Clinical intervention trials, however, have reduced chance of being effective once dementia has begun in individuals with Down syndrome.  We face the same challenge as Alzheimer’s disease researchers: to predict cognitive decline in order to begin intervention early.  We have recently shown that seizures hasten cognitive decline in demented individuals with Down syndrome. Advanced EEG techniques may afford an opportunity for predicting dementia in Down syndrome.  The “amyloid burden” in the brain can now be assessed with sophisticated functional brain imaging, as can levels of amyloid and other suspect compounds in the spinal fluid. Measures of oxidative stress in mitochondria may provide another means of predicting cognitive decline. In sum, ongoing research on Down syndrome at UCI MIND is focused on creating a predictive model of dementia in this population that will facilitate earlier intervention as new medications become available.

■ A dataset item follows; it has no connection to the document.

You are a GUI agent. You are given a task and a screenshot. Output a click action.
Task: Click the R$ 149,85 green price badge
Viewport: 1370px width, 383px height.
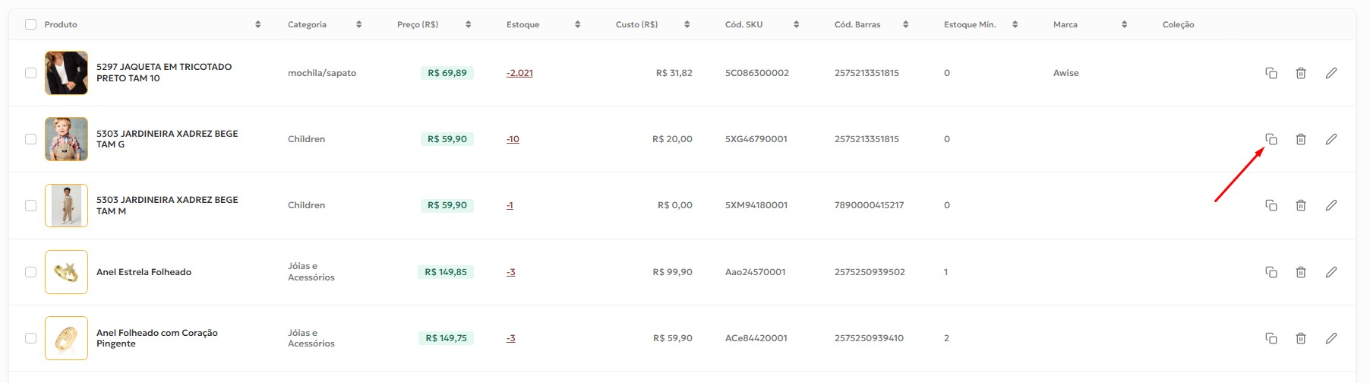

A telemedicine session with Dr. Ira Lott, Director of the UCI Down Syndrome Program and Professor Emeritus, UCI School of Medicine

People with Down syndrome represent a health disparity for clinical trials.  Many individuals live far from resources like our program at the UCI Medical Center and have typically been excluded as subjects for ongoing investigations.  To begin remedying this disparity, we have been pioneering the use of telemedicine to reach individuals who live remotely from our medical facilities. Telemedicine is simply defined as the use of health care technology to render medical care when distance separates the doctor and the patient.  In our program, the physician sees the patient in real time on a wide-screen TV and the patient sees the doctor in the same manner.  We have carried out nearly 1,500 consultations in neuro-telemedicine and are convinced of both the reliability of and consumer satisfaction with this technology. Home monitoring of individuals with dementia is the next frontier for telemedicine and UCI is hard at work in developing technologies that will work efficiently for doctor and patient.

Notably, there are some ways in which individuals with Down syndrome display healthy aging that may be informative to geriatricians and Alzheimer’s disease researchers.  There seems to be a paucity of atherosclerotic complications in adults with Down syndrome as they age. In our database of several hundred adults, we have found no major complications from heart attacks, hypertension, or stroke. This experience is mirrored in other clinics for Down syndrome across the country.  Also, adults with Down syndrome have a decreased frequency of certain types of solid tumors. These characteristics of people with Down syndrome may shed light on fundamental processes related to development and aging.  By helping individuals with Down syndrome, we not only ensure that they have the highest possible quality of life but also help ourselves to age successfully.

We wish to acknowledge the National Institutes of Health and the State of California for supporting our research and the Down Syndrome Association of Orange County for their generous funding of our pediatric clinic.